__Data for this exercise__:

════════════════

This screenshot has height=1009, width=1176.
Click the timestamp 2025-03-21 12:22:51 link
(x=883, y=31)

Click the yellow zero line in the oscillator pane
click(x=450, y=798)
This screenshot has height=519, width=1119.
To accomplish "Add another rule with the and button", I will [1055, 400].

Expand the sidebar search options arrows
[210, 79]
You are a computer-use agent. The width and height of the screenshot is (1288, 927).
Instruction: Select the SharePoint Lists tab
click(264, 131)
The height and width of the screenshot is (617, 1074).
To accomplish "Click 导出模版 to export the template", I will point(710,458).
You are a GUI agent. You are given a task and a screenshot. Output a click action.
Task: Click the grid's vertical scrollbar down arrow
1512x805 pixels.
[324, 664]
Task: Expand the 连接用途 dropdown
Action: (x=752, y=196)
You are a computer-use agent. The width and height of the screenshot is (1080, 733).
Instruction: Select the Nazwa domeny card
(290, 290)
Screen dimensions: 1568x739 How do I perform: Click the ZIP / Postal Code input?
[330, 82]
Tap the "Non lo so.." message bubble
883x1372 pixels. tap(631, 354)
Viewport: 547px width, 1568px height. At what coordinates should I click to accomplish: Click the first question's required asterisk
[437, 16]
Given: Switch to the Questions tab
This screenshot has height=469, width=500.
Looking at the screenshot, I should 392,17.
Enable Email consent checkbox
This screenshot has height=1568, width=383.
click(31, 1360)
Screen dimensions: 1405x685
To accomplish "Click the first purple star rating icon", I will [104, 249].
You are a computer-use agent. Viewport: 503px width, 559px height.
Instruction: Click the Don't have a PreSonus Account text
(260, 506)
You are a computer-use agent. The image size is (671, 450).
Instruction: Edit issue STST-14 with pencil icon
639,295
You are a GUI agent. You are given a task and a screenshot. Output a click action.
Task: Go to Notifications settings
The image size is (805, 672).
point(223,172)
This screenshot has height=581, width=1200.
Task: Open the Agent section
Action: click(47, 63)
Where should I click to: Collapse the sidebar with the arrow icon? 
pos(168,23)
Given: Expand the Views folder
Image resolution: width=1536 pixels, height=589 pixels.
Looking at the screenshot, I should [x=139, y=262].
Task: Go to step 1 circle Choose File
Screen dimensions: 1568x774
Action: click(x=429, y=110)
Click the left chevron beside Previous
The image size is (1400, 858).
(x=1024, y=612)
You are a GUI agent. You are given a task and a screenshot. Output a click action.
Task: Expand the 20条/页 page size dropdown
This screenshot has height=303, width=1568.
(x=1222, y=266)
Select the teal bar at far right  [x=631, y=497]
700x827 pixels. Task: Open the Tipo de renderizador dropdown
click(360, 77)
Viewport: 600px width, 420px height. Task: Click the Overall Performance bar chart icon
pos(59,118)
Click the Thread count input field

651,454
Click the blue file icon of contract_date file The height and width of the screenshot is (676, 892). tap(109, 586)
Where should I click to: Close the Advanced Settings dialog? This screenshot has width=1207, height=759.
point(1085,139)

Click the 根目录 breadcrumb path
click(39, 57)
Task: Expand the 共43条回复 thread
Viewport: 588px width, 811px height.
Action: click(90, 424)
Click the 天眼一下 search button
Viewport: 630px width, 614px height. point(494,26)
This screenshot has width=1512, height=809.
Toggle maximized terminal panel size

════════════════

__Assigned task__:
Retype the records above so that nothing differs from the original.

__Written reply__:
This screenshot has height=1009, width=1176.
Click the timestamp 2025-03-21 12:22:51 link
(x=883, y=31)

Click the yellow zero line in the oscillator pane
click(x=450, y=798)
This screenshot has height=519, width=1119.
To accomplish "Add another rule with the and button", I will [1055, 400].

Expand the sidebar search options arrows
[210, 79]
You are a computer-use agent. The width and height of the screenshot is (1288, 927).
Instruction: Select the SharePoint Lists tab
click(264, 131)
The height and width of the screenshot is (617, 1074).
To accomplish "Click 导出模版 to export the template", I will point(710,458).
You are a GUI agent. You are given a task and a screenshot. Output a click action.
Task: Click the grid's vertical scrollbar down arrow
1512x805 pixels.
[324, 664]
Task: Expand the 连接用途 dropdown
Action: (x=752, y=196)
You are a computer-use agent. The width and height of the screenshot is (1080, 733).
Instruction: Select the Nazwa domeny card
(290, 290)
Screen dimensions: 1568x739 How do I perform: Click the ZIP / Postal Code input?
[330, 82]
Tap the "Non lo so.." message bubble
883x1372 pixels. tap(631, 354)
Viewport: 547px width, 1568px height. At what coordinates should I click to accomplish: Click the first question's required asterisk
[437, 16]
Given: Switch to the Questions tab
This screenshot has height=469, width=500.
Looking at the screenshot, I should 392,17.
Enable Email consent checkbox
This screenshot has height=1568, width=383.
click(31, 1360)
Screen dimensions: 1405x685
To accomplish "Click the first purple star rating icon", I will [104, 249].
You are a computer-use agent. Viewport: 503px width, 559px height.
Instruction: Click the Don't have a PreSonus Account text
(260, 506)
You are a computer-use agent. The image size is (671, 450).
Instruction: Edit issue STST-14 with pencil icon
639,295
You are a GUI agent. You are given a task and a screenshot. Output a click action.
Task: Go to Notifications settings
The image size is (805, 672).
point(223,172)
This screenshot has height=581, width=1200.
Task: Open the Agent section
Action: click(47, 63)
Where should I click to: Collapse the sidebar with the arrow icon? 
pos(168,23)
Given: Expand the Views folder
Image resolution: width=1536 pixels, height=589 pixels.
Looking at the screenshot, I should [x=139, y=262].
Task: Go to step 1 circle Choose File
Screen dimensions: 1568x774
Action: click(x=429, y=110)
Click the left chevron beside Previous
The image size is (1400, 858).
(x=1024, y=612)
You are a GUI agent. You are given a task and a screenshot. Output a click action.
Task: Expand the 20条/页 page size dropdown
This screenshot has height=303, width=1568.
(x=1222, y=266)
Select the teal bar at far right  [x=631, y=497]
700x827 pixels. Task: Open the Tipo de renderizador dropdown
click(360, 77)
Viewport: 600px width, 420px height. Task: Click the Overall Performance bar chart icon
pos(59,118)
Click the Thread count input field

651,454
Click the blue file icon of contract_date file The height and width of the screenshot is (676, 892). tap(109, 586)
Where should I click to: Close the Advanced Settings dialog? This screenshot has width=1207, height=759.
point(1085,139)

Click the 根目录 breadcrumb path
click(39, 57)
Task: Expand the 共43条回复 thread
Viewport: 588px width, 811px height.
Action: click(90, 424)
Click the 天眼一下 search button
Viewport: 630px width, 614px height. point(494,26)
This screenshot has width=1512, height=809.
Toggle maximized terminal panel size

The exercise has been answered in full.